Tu, in questa questione non vali nulla, persino questo libro rischia di avere lo stesso peso, mentre lui, Cristiano Ronaldo, conta più del Papa.
Senza soffermarci ulteriormente su quanto tutto questo abbia un senso universale, soprattutto se paragonato alla vita impiegatizia, passerei ad osservare quanto l’estesa sindrome da invidia naturale dei presunti haters (odiatori di professione a quanto pare), si sviluppi proprio verso quello che è a loro, incomprensibilmente, irraggiungibile.
Constatare, non senza patimento, che la nuova appartenenza ad una squadra blasonata come la Juventus, trasformi quello che è, a tutti gli effetti, un fenomeno, in un simbolo da vilipendere, unicamente per sottolineare (mi sembra ovvio, anche solo dal punto di vista psicanalitico) la propria impotenza nei confronti del mondo, non solo fornisce un quadro chiaro sulla quantità di infelicità dispersa nell’ambiente, ma contribuisce a creare un quadro politico, avulso sia chiaro dalla partitica, che delinea con precisione matematica la direzione sociale che stiamo intraprendendo.
Siamo una società in declino, non tanto per i valori che inseguiamo, ma per i metodi e i modi in cui ci esprimiamo.

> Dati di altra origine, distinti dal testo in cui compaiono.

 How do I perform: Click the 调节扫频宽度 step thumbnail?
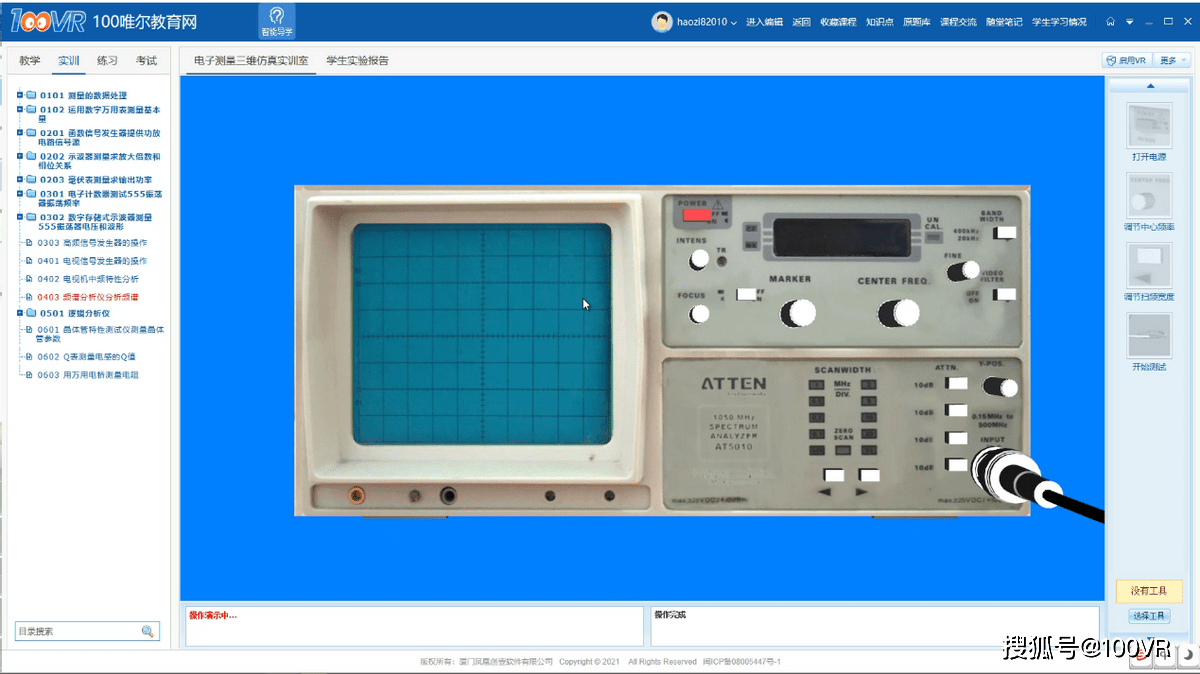click(1149, 265)
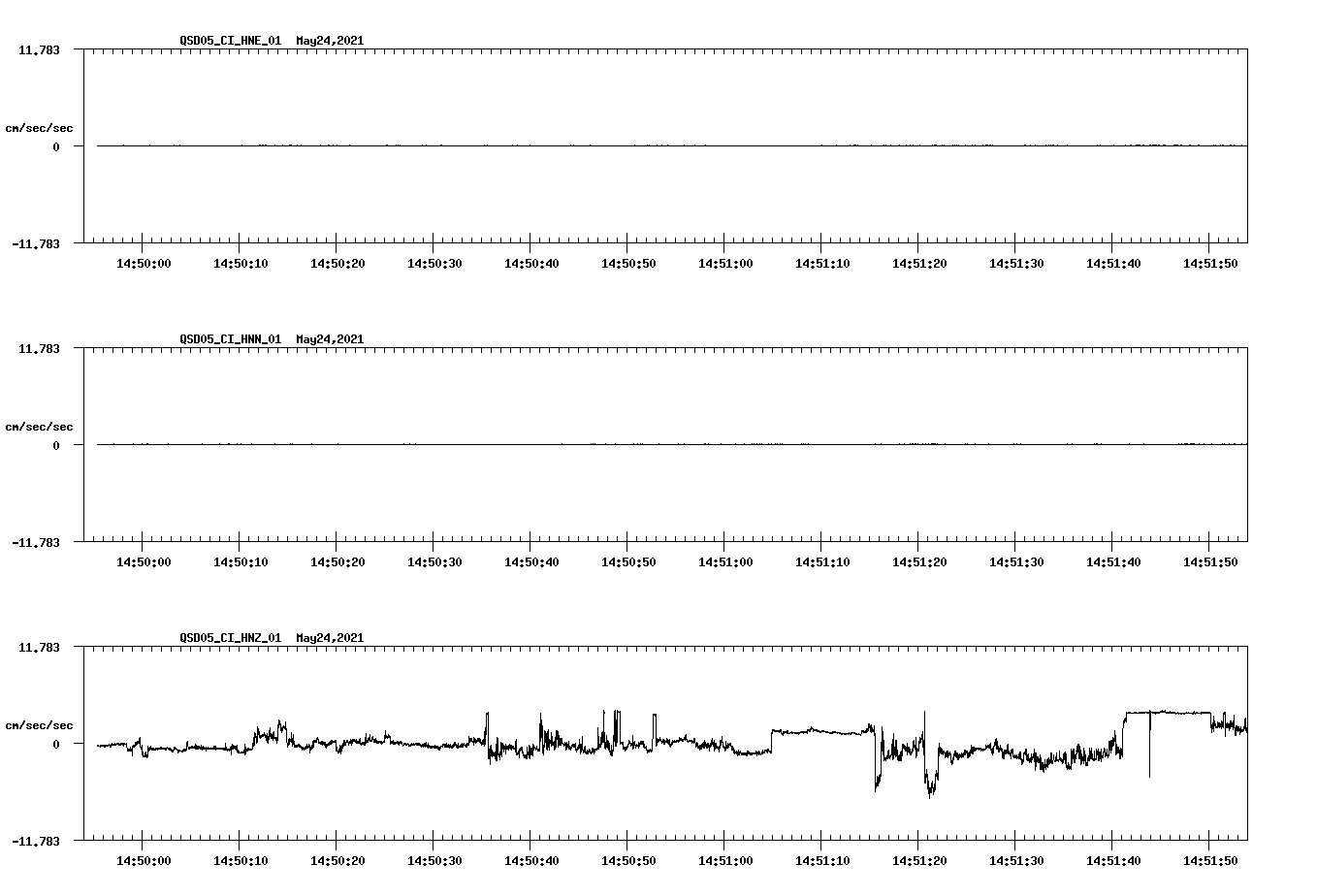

Facciamo parte di un emisfero creativo e ricettivo che sta implodendo su se stesso per mancanza di obiettività.
Lo stesso odio generato durante una qualsiasi discussione calcistica non è misurato neanche durante un conflitto a fuoco su terreno di guerra.
E vale per qualsiasi fazione: “l’odio sportivo” è simbolo di stupidità assoluta.

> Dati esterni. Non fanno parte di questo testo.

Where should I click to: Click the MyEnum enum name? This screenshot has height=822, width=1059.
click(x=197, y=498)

Se tifi a favore di una squadra o di un atleta sai cos’è lo sport, altrimenti sei il nulla, hai una attività cerebrale paragonabile a quella di un castoro.
In letargo.

Immagina di essere Cristiano Ronaldo e di guardare te, che scrivi male di lui, dall’alto della sua residenza torinese: cosa rappresenti? cosa vuoi essere?
Niente.
Sei un hater che non ha niente da dire e lui, invece, è un mito.
Lo so, è difficile da riconoscere; crea imbarazzo il dover dire a se stessi che comunque se sui sta al computer a scrivere inesattezze e boiate forse si sta sprecando una intera esistenza che invece sarebbe stata meglio impiegata se solo si fosse scelto di raccogliere broccoletti sulle lande calabresi.
Ma è così.
Non si sfugge.
L’odio con cui si accoglie una squadra o una persona da la misura della nostra inettitudine.

Diagnosticherei il tutto con il nome di Sindrome da Cristiano Ronaldo, in cui si pensa di essere un formidabile campione o un impareggiabile opinionista, e invece, specchiandosi nelle acque del lago culturale, il proprio edonismo ha la valenza pratica di una scorreggia.